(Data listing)
##########

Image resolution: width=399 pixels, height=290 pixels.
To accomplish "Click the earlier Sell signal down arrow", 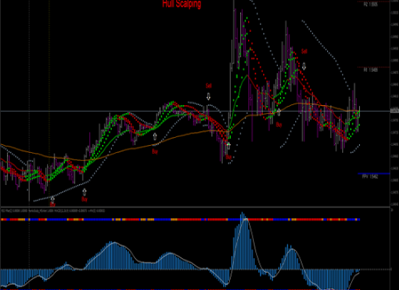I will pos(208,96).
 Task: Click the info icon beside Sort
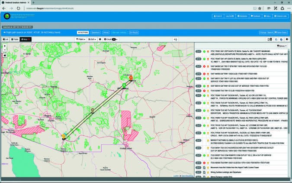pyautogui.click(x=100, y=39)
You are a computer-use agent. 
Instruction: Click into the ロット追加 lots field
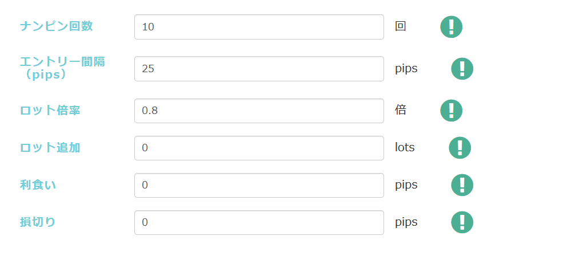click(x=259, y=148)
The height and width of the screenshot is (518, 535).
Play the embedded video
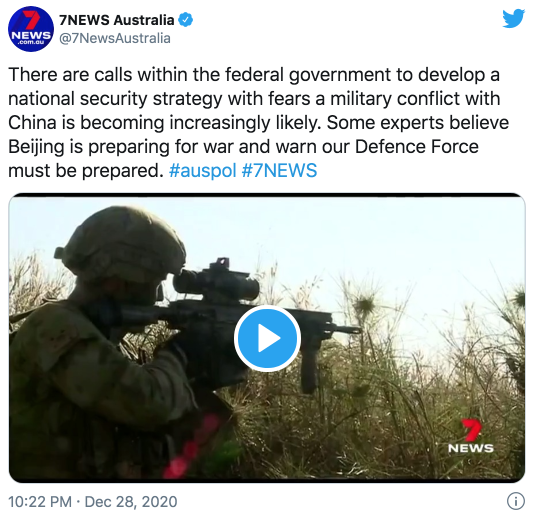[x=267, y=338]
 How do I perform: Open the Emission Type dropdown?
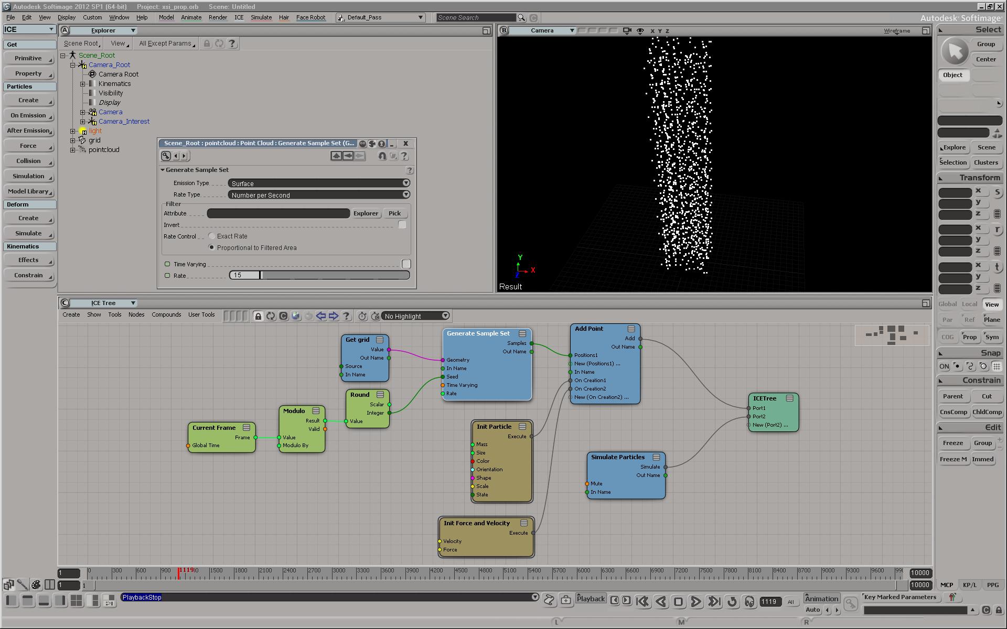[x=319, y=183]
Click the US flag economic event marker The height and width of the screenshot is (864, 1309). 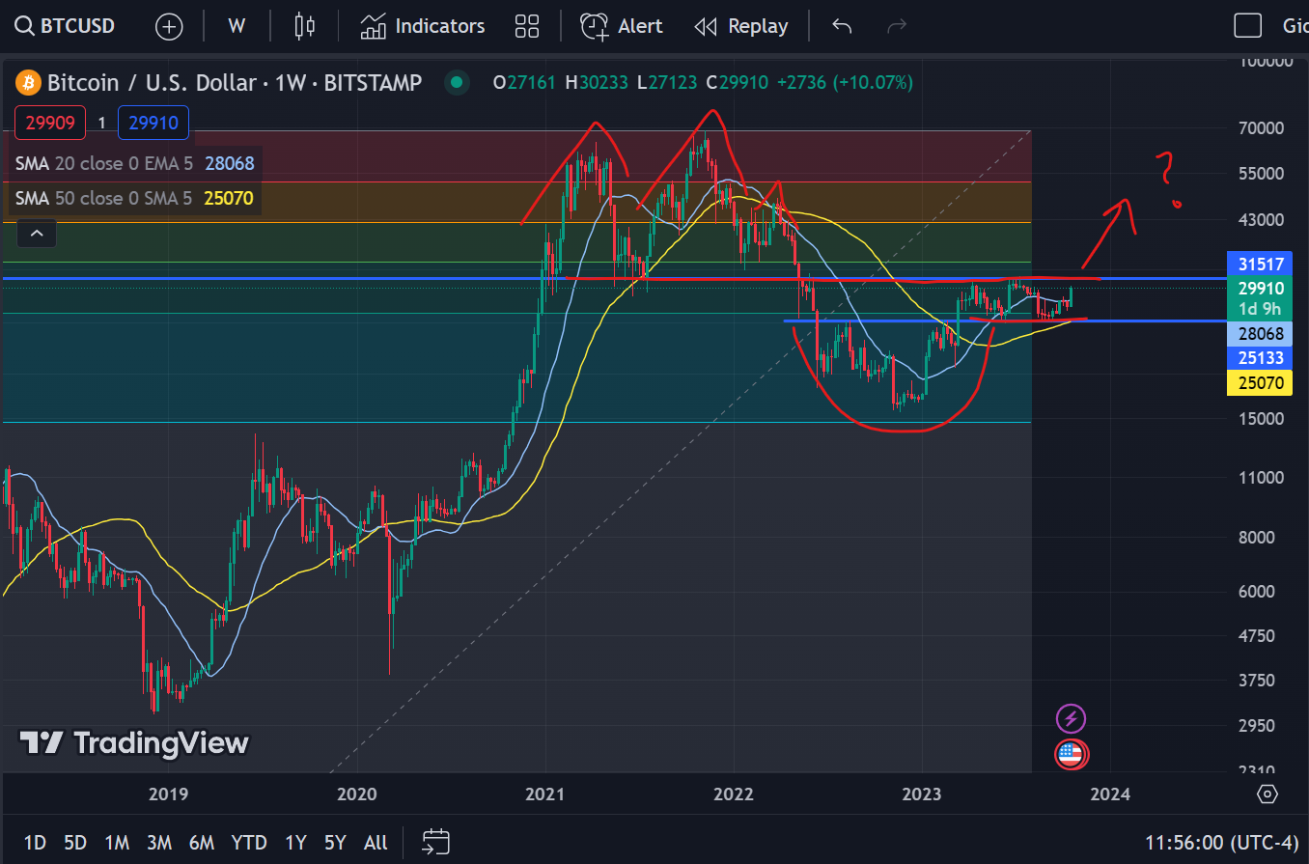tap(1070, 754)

##########

• [Exercise description]:
Copy the lines from the line with "You are a computer-use agent." to the line with "[x=319, y=183]", both included, without the pictures.

• [Final result]:
You are a computer-use agent. 
Instruction: Click into the ロット追加 lots field
click(x=259, y=148)
The height and width of the screenshot is (518, 535).
Play the embedded video
[x=267, y=338]
 How do I perform: Open the Emission Type dropdown?
[x=319, y=183]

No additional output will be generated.